While Grimes reveres the land, the fruit, the process, and the wine, he eschews the stilted language surrounding wine culture and intimidates novices. He feels there need not be tasting notes that wax poetic about tobacco, pomegranate, and figs. If a person thinks that a wine tastes like Flintstones vitamins or smells like Fun Dip, then that’s okay, he insists. “Right now, I’m sitting on the beach drinking beer brewed with raspberries,” he says. “It’s about enjoying the day drinking what tastes good to me, not about devising a tasting note.”
Typically, grapes are sorted and crushed outdoors on a concrete or stone slab called a crush pad. At Palmaz Vineyards in Napa, that process, and every subsequent step, happens underground. When Julio and Amalia Palmaz established this 600-acre family-run estate on the site of a historic pre-prohibition winery in the late 1990s, they built the entire operation into the side of Mt. George. Using a gravity flow winemaking process, the grapes travel down four levels of the 18-story subterranean cave over a period of three years. “Grapes are sorted on the top level, cascade to tanks where they ferment, then flow to barrels where they age, and finally flow to the bottom level bottling line and storage area,” says Florencia Palmaz, the chief executive officer and the founders’ daughter. “If you’re gentle to the wine, it rewards you,” she says, noting that eliminating mechanical pumps from the process minimizes damage to the fruit and thus the wine.
The vineyard produces primarily cabernet sauvignon. All their grapes are grown on the property’s 64 acres of vineyards, which are planted at three different elevations. Tours guide visitors through all four levels of The Cave onto the hillside to see the crops and to the library for tastings that are paired with culinary offerings utilizing fruits and vegetables grown in their gardens. “It’s a one-on-one experience,” Palmaz says, “in which you can get the whole story.”
Dirt isn’t just dirt in wine country. The Rudd Estate, located in the heart of Oakville, has rich, red volcanic soil. “You can see the color of our soil when driving down Silverado Trail,” Wendi Green, the Rudd Estate marketing director, says. The volcanic rock is part of the family-run estate’s wines in more ways than one. When Leslie and Susan Rudd purchased the 56 acres in 1996, they expanded the existing caves, using rocks pulled from the vineyards for the stone walls around the property’s perimeter.
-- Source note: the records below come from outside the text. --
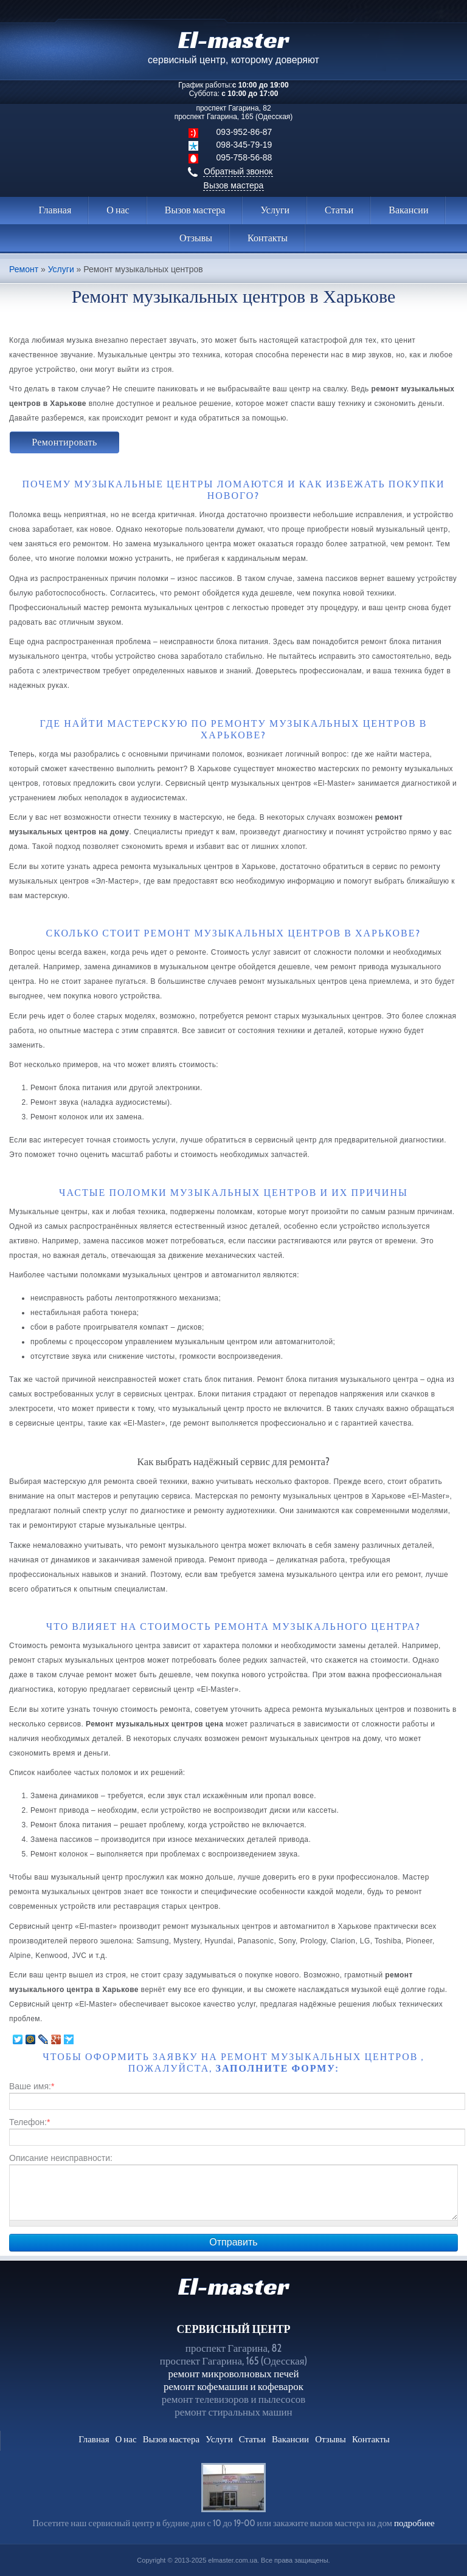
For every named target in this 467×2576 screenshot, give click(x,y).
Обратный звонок (238, 171)
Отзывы (195, 238)
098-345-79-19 (244, 144)
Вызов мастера (234, 185)
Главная (55, 210)
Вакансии (408, 210)
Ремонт (23, 269)
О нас (117, 210)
Pulverized rocks were also incorporated into the winery’s custom concrete tanks. “The land is always part of the process,” Green notes.
Today, the couple’s daughter, Samantha Rudd, is in charge of the flourishing vineyard, which produces predominantly cabernet sauvignon. The land is farmed organically and biodynamically by a dedicated in-house team. “Each crew member cares for his or her own row of vines from start to finish, year after year,” Green says. “It’s that attention to detail that sets us apart.” Guest visits begin in the vineyards, continue through the extensive California-inspired gardens, into the estate’s winemaking workshop, and end with an outdoor tasting overlooking the lake. If you come during the winter season, you can catch a glimpse of the dozen-plus sheep that eat the cover crop and naturally fertilize the land. “There’s a wonderful energy here,” Green says.
“You feel like you’re visiting the family’s home.”